Author: Gretchen Rubin
Info: Copyright 2009: Thorndike, ME: Center Point Large Print.
Where acquired: Library check out.
Rating (on a scale of 1-4 stars): ✮✭✭ 1/2
What it's about: Rubin, an attorney-turned author, chronicles her happiness project--a year of finding out what makes a person truly happy and how to live a more fulfilled, genuine, joyous life.
Why: I'd never heard of Gretchen Rubin or her project until I saw an interview with her as part of a webinar put on my Michael Hyatt. Quite frankly, the interview didn't do anything for me, but I did start listening to her podcast, Happier, which got me curious about her books.
"...if I wanted a happiness project, I’d have to make the time. I had a brief vision of myself living for a month on a picturesque, windswept island, where each day I would gather seashells, read Aristotle, and write in an elegant parchment journal. Nope, I admitted, that’s not going to happen." - p. 16
"...people have an inborn disposition that’s set within a certain range, but they can boost themselves to the top of their happiness range or push themselves down to the bottom of their happiness range by their actions." - p. 20
"Contemporary research shows that happy people are more altruistic, more productive, move helpful, more likeable, more creative, more resilient, more interested in others, friendlier, and healthier. Happy people make better friends, colleagues, and citizens I wanted to be one of those people." - p. 33
"I realized happiness has four stages. To eke out the most happiness from an experience, we must anticipate it, savor it as it unfolds, express happiness, and recall a happy memory." - Page 172
"Now, I see that it's like saving money, you can't save for when you get laid off, after you get laid off; rather you have to save while you have a job and the money is still coming in. Life is like that, you have to DO while you are able to think of what you want, what you like, what needs it will fill, how it will enhance your life, how it will help you to maintain you, so that you have some reserves when crunch time comes." pp. 217-218
"Show a Readiness to be pleased. Most people would prefer to make people laugh then to laugh themselves to educate rather than to be educated. It's important to allow yourself to be amused and to be interested. After all, one of the most delightful of pleasures is to please another person." - p. 247
"Tend your sick ones, oh Lord Jesus Christ. Rest your weary ones; bless your dying ones; soothe your suffering ones; pity your afflicted ones; shield your joyous ones. And all for your love's sake." Saint Augustine of Hippo - p. 414
What I Liked:
- Her project consisted of ideas anyone could try or adapt.

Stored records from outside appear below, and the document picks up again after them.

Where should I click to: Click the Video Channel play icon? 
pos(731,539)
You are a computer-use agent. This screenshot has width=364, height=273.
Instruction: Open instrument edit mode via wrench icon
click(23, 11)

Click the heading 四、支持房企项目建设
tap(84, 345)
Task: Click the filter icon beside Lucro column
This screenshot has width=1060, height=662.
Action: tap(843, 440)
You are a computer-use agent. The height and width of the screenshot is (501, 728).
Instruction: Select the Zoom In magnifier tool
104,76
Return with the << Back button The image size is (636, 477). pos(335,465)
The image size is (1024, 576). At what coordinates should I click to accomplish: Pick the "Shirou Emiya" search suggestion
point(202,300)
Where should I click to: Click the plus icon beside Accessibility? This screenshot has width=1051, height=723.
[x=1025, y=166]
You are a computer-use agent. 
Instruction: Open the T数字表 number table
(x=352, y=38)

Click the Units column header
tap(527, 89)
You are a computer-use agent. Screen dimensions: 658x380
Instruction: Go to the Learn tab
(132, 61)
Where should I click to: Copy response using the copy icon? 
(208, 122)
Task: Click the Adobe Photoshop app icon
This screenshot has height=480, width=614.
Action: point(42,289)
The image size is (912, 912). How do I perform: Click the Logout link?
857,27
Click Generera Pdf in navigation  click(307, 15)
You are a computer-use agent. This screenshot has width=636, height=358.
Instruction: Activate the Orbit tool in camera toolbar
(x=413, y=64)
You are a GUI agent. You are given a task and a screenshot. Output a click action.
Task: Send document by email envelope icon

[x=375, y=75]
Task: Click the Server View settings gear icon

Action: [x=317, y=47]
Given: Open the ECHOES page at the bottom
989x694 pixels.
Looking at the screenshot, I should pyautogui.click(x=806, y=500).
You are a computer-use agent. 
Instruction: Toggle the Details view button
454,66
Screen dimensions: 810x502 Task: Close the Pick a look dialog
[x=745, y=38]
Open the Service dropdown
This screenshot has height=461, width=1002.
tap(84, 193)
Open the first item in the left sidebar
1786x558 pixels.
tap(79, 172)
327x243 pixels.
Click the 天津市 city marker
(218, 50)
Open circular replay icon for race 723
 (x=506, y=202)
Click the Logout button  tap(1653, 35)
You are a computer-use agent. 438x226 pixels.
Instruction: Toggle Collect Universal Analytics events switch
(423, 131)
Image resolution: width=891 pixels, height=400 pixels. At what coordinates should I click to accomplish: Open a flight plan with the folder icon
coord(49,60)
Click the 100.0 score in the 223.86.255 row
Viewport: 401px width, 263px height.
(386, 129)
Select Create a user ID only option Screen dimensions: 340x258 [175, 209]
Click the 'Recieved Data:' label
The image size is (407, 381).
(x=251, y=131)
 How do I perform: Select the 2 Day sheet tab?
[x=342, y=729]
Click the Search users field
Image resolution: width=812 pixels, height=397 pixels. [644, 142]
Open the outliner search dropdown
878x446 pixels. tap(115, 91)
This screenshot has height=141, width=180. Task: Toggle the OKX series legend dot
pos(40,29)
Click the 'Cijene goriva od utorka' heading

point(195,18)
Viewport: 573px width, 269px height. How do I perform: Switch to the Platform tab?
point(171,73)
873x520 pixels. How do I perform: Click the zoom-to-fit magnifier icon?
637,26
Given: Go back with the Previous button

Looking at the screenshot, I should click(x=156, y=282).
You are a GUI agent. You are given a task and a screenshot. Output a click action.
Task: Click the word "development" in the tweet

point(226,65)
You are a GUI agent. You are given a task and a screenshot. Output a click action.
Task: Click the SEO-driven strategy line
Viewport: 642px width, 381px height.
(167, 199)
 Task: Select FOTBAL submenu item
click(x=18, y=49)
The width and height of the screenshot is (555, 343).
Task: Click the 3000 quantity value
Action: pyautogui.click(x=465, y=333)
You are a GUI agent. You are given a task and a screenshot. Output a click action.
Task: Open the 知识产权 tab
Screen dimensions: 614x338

- She's a wife and mom, but the whole book didn't revolve around that. She saved that for her next book Happier At Home (which I won't be reading anytime soon).
- I like a book that sends me to a dictionary and/or Wikipedia.org. No, I'm not being facetious. It's fun to learn new concepts, to discover historical figures I'd never heard of, and to enhance my vocabulary.
- This may seem like a negative, but it's refreshing to have her admit she's an agnostic--she's not sure of the existence of God--rather than a definitive atheistic "no." At least she's open.
- Her observation that it is easy to be heavy, but hard to be light makes a whole lot of sense. Negativity is quite easy since it's the most prevalent, but positivity is difficult.
- Though I understand that one must operate out of their own nature, it was a little aggravating that the author claimed to want to try new things--but only in her comfort zone. Kind of defeats the purpose, doesn't it?
- Rubin quotes a lot of "contemporary research," but cites no sources for it. She gives suggestions for further reading, so I guess that's something.
- I nearly gagged when she said she sprinkles artificial sweetener on her salads. Eww!
One of the things I'm seeing from this book is that Gretchen has the problem that a lot of us have. We fear happiness and having fun because we're afraid the Fun Police are going to knock us over the head if we don't do this thing perfectly (supposedly like everyone else). For example, she feared starting her children's literature group or considering it fun because she didn't think it was "legitimate" enough. Granted, part of her hesitancy is a character issue to which she admits, however, I completely understand what she means. One of the things she has to remind herself of is that just because something is fun for someone else doesn't mean it's necessarily going to be fun for her, and vice versa. The shame holds true for me. Just because others find Zumba fun doesn't mean I do (I don't). Transversely, just because I find "heavy" reading fun doesn't mean others will. The point is, God made us all unique and our happiness triggers are also unique. There's nothing wrong with that.
I do believe I'll start a happiness project of my own. Mare on that later.